Turning to the fourth factor, whether "the officer informed the person of his right to refuse to consent," the Court finds this factor to weigh slightly against finding of consent at best, as there is no evidence of coercion. Atkins was informed that he was not in custody and not under arrest. While there was no testimony stating that the agents explicitly informed Atkins of his right to refuse to consent, there was also no evidence that Atkins was threatened into relinquishing his firearms. During the interview, Atkins voluntarily informed the agents that he owned firearms. Tr. 25:8-13; 62:13-17. However, Atkins denied claiming ownership of any handguns during the interview. Id. at 86:12-25. According to the ATF database, his wife owned a handgun, but his wife did not know where it was. Ex. 1 to Opp'n ¶ 6; Tr. 65:3-13. Atkins also refused to divulge the address of his second residence.

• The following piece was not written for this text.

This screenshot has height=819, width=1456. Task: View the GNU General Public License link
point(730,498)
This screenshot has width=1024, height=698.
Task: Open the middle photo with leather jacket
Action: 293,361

Ex. 1 to Opp'n ¶ 6. When the agents told Atkins that he could not own firearms because of his criminal history, Atkins suggested that he would turn them over to his uncle. Tr. 26:6-18. The agents then stated that Atkins should provide the contact information of his uncle so they can ensure the uncle's right to own firearm. Id. at 26:20-27:5. Instead of providing his uncle's contact information, Atkins chose to sign a form relinquishing his firearms and handed them to the agents. Id. at 27:6-17. Atkins himself also testified that he voluntarily relinquished his firearms and helped agents carry the ammunition to their car. Tr. 26:23-24; 27:14-17; 92:3-24. These facts are not disputed by Atkins, except that that Atkins testified that he gave up the firearms so that the agents would leave. Id. at 91:12-92:11; 95:16-19. Atkins' choice to divulge certain pieces of information but not others throughout the course of the interview demonstrates that he felt free to answer certain questions but not others. Based on this and other circumstances surrounding the interview, the Court does not find that Atkins' relinquishment of firearms to be a product of coercion or threat and that this factor of whether "the officer informed the person of his right to refuse to consent" leans only slightly against a finding of consent.
Lastly, as to whether Atkins "was told that a search warrant could be obtained," Agent Kim and Atkins provided contradicting testimony on this point. However, the Court finds the testimony of Agent Kim to be more credible. According to the evidence presented, Atkins selectively provided certain information to the agents but not others. While it was within his right to do so or to completely terminate the interview, the Court finds Agent Kim's testimony to be more consistent and thus more credible.
Considering all the factors discussed above, the Court finds that the totality of the factors weigh in favor of finding consent. Accordingly, the motion to suppress any evidence seized at Atkins' residence, such as the firearm and ammunition relinquished by Atkins, is DENIED.
For the foregoing reasons, the Court finds that Atkins was a convicted felon prohibited from owning firearms at the time the charged crime was allegedly committed.
The Court further concludes that Atkins was not subjected to custodial interrogation in violation of his Fifth Amendment rights at his residence on July 15, 2014. The Court also concludes that the agents obtained the tangible evidence from Atkins' residence on July 15, 2014 by Atkins' consent. Defendant's motion to dismiss and motion to suppress are therefore DENIED.